Jesteś tutaj » Strona główna » Sport » Jerzy Janowicz - wschodząca gwiazda tenisa ziemnego
Jerzy Janowicz - wschodząca gwiazda tenisa ziemnego
- Data dodania: 2013.09.19
Jerzy Janowicz jako pierwszy w historii polskiego tenisa wygrał ćwierćfinał Wimbledonu i wziął udział w finale Wielkiego Szlema. Ten historyczny wyczyn spowodował, że dzisiaj Jerzy Janowicz jest jednym z najbardziej znanych polskich sportowców. Występując pod biało-czerwoną flagą udało mu się przejść do historii polskiego tenisa zimnego.
Jerzy Janowicz ma na swoim koncie nie tylko występ w półfinale turnieju wielkoszlemowego. Ten uzdolniony Łodzianin jest także finalistą kilku innych turniejów juniorskich, takich jak US Open 2007 oraz French Open 2008. Ponadto reprezentował nasz kraj w Pucharze Davisa, największych na świecie międzynarodowych zawodach tenisowych drużyn męskich.
Początki kariery
Jerzy Janowicz urodził się 13 listopada 1990 roku w Łodzi. Jest synem Anny i Jerzego Janowiczów, znanych łódzkich siatkarzy. Przygodę z tenisem ziemnym rozpoczął dość wcześnie, gdyż w wieku pięciu lat. Kształcił się w łódzkiej szkole mistrzostwa sportowego. W wieku siedemnastu lat przeszedł na zawodowstwo.
Początki jego kariery są związane z klubem Orkan. To właśnie tam stawiał swoje pierwsze kroki w dziedzinie tenisa. Później był też zawodnikiem AZS Łódź, MKT Łódź oraz Górnika Bytom.

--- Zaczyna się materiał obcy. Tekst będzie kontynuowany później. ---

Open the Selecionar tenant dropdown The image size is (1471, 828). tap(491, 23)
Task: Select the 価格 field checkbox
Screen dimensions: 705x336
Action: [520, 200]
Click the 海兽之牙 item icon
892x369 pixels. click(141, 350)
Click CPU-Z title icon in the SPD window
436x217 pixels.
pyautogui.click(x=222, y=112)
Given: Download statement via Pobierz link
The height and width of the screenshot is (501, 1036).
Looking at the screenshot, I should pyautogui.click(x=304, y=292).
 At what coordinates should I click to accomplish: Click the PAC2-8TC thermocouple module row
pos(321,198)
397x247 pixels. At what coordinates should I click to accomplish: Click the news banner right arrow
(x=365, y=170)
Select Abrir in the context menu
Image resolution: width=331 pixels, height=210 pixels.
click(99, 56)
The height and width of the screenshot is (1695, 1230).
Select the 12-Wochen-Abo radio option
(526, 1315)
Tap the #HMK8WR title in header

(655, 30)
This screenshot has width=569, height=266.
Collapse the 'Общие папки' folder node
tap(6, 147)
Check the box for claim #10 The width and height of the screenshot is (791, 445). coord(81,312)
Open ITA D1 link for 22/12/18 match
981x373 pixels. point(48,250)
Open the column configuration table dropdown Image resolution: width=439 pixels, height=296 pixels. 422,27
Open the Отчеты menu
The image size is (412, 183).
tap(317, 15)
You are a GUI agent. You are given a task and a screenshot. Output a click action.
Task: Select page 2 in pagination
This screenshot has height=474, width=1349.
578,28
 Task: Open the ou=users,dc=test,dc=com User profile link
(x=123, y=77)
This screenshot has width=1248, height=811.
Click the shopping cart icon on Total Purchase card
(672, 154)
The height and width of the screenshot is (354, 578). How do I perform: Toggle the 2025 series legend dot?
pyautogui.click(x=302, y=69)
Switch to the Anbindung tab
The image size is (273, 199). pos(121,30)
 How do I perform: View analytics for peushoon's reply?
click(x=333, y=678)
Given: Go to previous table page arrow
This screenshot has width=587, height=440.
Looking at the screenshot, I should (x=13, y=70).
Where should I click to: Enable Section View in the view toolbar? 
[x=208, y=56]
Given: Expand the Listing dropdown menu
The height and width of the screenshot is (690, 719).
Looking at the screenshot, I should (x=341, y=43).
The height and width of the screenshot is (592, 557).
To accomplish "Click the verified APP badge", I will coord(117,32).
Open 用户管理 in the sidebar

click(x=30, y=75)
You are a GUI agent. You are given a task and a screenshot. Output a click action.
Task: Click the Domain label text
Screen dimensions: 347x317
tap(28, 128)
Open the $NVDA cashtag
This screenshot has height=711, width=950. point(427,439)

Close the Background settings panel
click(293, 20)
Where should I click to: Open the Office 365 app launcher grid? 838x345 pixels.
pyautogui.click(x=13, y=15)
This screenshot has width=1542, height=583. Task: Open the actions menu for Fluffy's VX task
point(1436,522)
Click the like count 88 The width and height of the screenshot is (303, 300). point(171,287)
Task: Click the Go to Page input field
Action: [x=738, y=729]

Jednym z jego pierwszych turniejów był turniej „Masters” do lat czternastu.
W kolejnych latach brał udział między innymi w kwalifikacjach do turnieju International Championships od Silesia, jednak odpadł w pierwszej rundzie.
Lata 2006 – 2008
Jako szesnastolatek Jerzy Janowicz dostał dziką kartę od organizatora turnieju „Magnolia Cup” w Szczecinie. W pierwszej rundzie został jednak pokonany przez Oliviera Andrzejczuka. W 2006 roku wziął udział w turnieju „Mamai-Sen Junior” odbywającym się w Bukareszcie.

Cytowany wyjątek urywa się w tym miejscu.